Transshipment involves large vessels docking at the port and redistributing their cargo to smaller ships that serve regional ports.
It mainly happens when there is no direct connection between ports.
But so far, only 13 ships have docked at the port, with the latest one being the MV Banyas 1 ship which will transport live animals to Oman today.
The port has handled 1,821 twenty-foot container equivalent units (TEUs) and 213 tonnes of conventional cargo.
The slow rise in ship traffic and business at the port has seen the government approach more operators and shippers to market and position the Lamu port as competitive among its regional peers.
The Kenya Ports Authority (KPA) has been on a charm offensive targeting to demystify doubts about the facility’s viability.
Lamu port is a key part of the wider Lamu Port South Sudan-Ethiopia Transport (Lapsset) Corridor, which is being implemented at a total cost of Sh2.5 trillion ($24 billion) and mainly targets transshipment cargo.
Lamu Cargo Operations manager Peter Masinde yesterday said the arrival of the Mv Banyas shows the confidence shipping lines have in the facility.
Mr Masinde said the latest arrival will signal other shipping lines to consider Lamu as the preferred port of call.
So far, ships belonging to Maersk, CGM CMA and AMU have called on the port.
Among the ships that have been received at the Lamu Port since inception are MV CAP Carmel, Seago Bremerhaven, MV Amu 1 (first trip), MV Spirit of Dubai, MV Seago Pireaus, MV Amu 1 (second trip), MV Seago Istanbul, Ionian Express, Zuhra II, MV Amu 1 (third trip) and MV Songa Cougar.
Lamu port is also the anchor facility for the Lapsset project that seeks to create a logistical corridor from the port to South Sudan and Ethiopia.
The official added that the port will open dedicated berths to handle specialised cargo as the facility seeks to attract more business from the region.
“We are engaging different agencies to secure other types of exports like refrigerated fruits and flowers. Those who have shown interest include the World Food Programme to use the Lamu port as a distribution hub.

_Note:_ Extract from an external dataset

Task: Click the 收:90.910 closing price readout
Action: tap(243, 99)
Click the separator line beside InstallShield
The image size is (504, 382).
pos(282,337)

“We also have a client in the coal business who would want to mix different grades of the product at our facility for export. KPA is also marketing Lamu port as a viable car importation option to supplement the Mombasa Port,” Mr Masinde said.
The authority has also been in talks with the Saudi Ports Authority on accelerating connectivity and trade between ports of Jeddah, Mombasa, and Lamu.
KPA recently acquired a new Sh1.2 billion tugboat for use in Lamu for berthing and unberthing of ships.
Lamu initially relied on the dispatch of tugs from Mombasa port whenever a vessel called to facilitate services such as pilotage and tugging, contributing to high operational costs and time. However, it is yet to be dispatched to Lamu because of the slow business at the facility.
Increasing bottlenecks and inaccessibility of Lamu port has made the facility to only handle a few vessels with lack of adequate roads and rail to haul cargo from Lamu port forcing KPA to use the facility as a transshipment port, thus attracting minimal clients.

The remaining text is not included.